[[ Available data, beginning ]]

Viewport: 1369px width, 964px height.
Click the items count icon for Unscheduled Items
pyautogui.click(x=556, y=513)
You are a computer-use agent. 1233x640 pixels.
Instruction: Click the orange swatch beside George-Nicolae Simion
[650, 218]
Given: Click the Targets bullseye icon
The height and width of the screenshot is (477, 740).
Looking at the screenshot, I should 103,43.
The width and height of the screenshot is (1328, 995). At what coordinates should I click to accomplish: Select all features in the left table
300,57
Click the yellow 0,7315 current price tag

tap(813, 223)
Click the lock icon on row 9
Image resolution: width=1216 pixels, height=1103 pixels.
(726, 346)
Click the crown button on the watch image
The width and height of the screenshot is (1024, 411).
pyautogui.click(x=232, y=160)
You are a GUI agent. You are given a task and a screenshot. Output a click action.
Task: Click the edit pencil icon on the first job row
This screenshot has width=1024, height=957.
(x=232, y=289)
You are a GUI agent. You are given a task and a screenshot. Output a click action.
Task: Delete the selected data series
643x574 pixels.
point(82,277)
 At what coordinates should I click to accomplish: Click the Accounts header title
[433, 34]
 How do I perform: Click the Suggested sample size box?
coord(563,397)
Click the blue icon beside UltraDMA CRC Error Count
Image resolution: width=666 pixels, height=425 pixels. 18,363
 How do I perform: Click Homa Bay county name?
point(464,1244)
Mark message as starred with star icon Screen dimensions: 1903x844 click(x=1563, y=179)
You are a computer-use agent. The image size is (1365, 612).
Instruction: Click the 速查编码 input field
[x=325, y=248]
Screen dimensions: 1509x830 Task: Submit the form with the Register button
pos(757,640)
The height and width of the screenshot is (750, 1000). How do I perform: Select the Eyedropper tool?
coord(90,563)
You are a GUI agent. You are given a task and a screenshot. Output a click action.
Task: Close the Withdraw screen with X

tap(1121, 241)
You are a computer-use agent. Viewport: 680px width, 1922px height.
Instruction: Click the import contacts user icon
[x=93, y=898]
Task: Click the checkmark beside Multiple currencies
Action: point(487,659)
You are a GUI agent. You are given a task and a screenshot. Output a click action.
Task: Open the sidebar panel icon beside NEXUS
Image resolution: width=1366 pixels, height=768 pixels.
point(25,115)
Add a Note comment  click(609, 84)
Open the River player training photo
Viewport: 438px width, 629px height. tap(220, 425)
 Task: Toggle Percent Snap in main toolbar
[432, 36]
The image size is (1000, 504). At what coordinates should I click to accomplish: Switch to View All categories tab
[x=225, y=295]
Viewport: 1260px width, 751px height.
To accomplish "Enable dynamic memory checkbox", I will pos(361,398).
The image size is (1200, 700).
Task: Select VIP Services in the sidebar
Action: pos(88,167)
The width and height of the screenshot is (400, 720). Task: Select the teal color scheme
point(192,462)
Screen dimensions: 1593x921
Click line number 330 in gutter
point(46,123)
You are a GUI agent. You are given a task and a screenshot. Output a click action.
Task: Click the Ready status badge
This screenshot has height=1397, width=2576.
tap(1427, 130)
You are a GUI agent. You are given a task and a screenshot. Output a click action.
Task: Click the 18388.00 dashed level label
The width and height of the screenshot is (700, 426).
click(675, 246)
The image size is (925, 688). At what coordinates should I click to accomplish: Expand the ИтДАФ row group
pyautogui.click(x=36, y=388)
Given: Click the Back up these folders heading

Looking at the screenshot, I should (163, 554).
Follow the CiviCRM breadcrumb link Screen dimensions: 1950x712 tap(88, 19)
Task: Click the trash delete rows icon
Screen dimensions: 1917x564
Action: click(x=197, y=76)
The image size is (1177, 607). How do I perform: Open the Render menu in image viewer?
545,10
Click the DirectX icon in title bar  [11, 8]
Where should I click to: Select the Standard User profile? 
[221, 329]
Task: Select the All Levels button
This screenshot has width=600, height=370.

[[ Available data, end ]]

*Exercise*
Exactly as written, give again every line from the one containing "Task: Select the All Levels button" through the last line of the material above, and no other lines.

*Result for this exercise*
Task: Select the All Levels button
This screenshot has width=600, height=370.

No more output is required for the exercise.